Ceux dits de l’opposition et quoi qu’on en dise, n’ont, tout au long de ces deux dernières décennies, pu faire valoir leurs projets de société et partant ont tous échoué à changer l’ordre établi se contentant de condamnations verbales et autres gesticulations stériles.

En compulsant certaines listes indépendantes, nous avons constaté que beaucoup de jeunes, encouragés par les discours du président de la république, ont tenté l’aventure et il est certain qu’on verra certains d’entre eux siéger à l’hémicycle de Zighoud Youcef.

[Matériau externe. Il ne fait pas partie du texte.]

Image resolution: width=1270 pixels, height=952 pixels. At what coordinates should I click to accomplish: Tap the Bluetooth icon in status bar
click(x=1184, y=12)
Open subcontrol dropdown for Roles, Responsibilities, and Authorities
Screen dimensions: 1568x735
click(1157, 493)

La configuration de la prochaine assemblée sera dominée par les jeunes issus des listes indépendantes, « le peuple ne veut plus voir des têtes qui ont été à l’origine de beaucoup de morts en méditerranée et qui ont obligé des familles entières à la Harga et à quitter le pays, » nous dit un vieux briscard, fin connaisseur de l’actualité.

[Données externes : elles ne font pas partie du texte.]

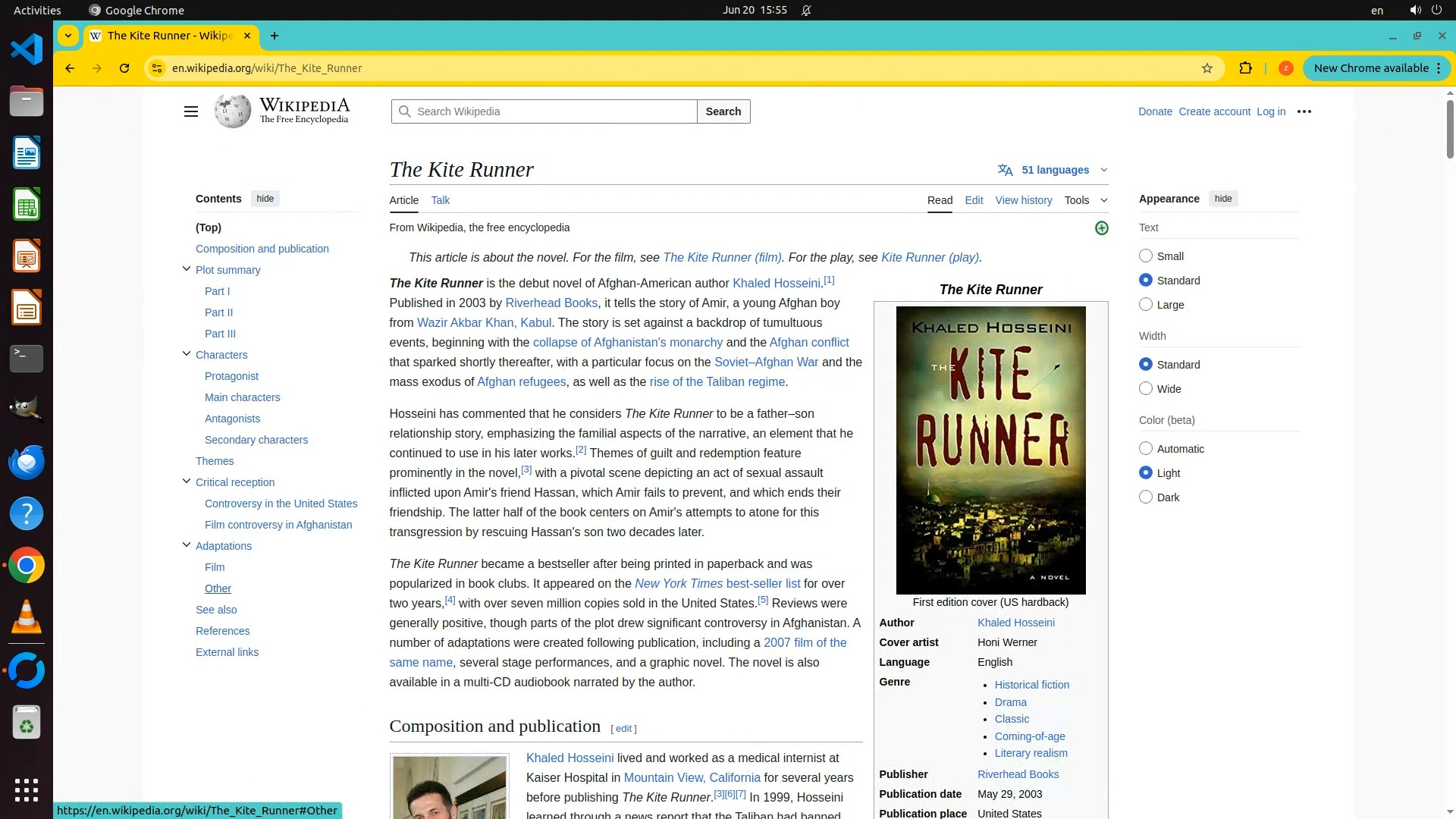Open VLC media player from dock

(x=27, y=617)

A Oran, par exemple, une liste  indépendante dénommée « El-Adala El-Ijtimaia » (justice sociale),qui porte le numéro d’identification 31/03, attire l’attention et dans laquelle figure une jeune enseignante en Math de 27 ans, Ghali Sarah, titulaire d’un master 2 en informatique/math et qui nous explique pourquoi elle a tenté cette aventure, elle, qui n’a jamais fait de politique mais très collée à l’actualité à ce qu’on a constaté.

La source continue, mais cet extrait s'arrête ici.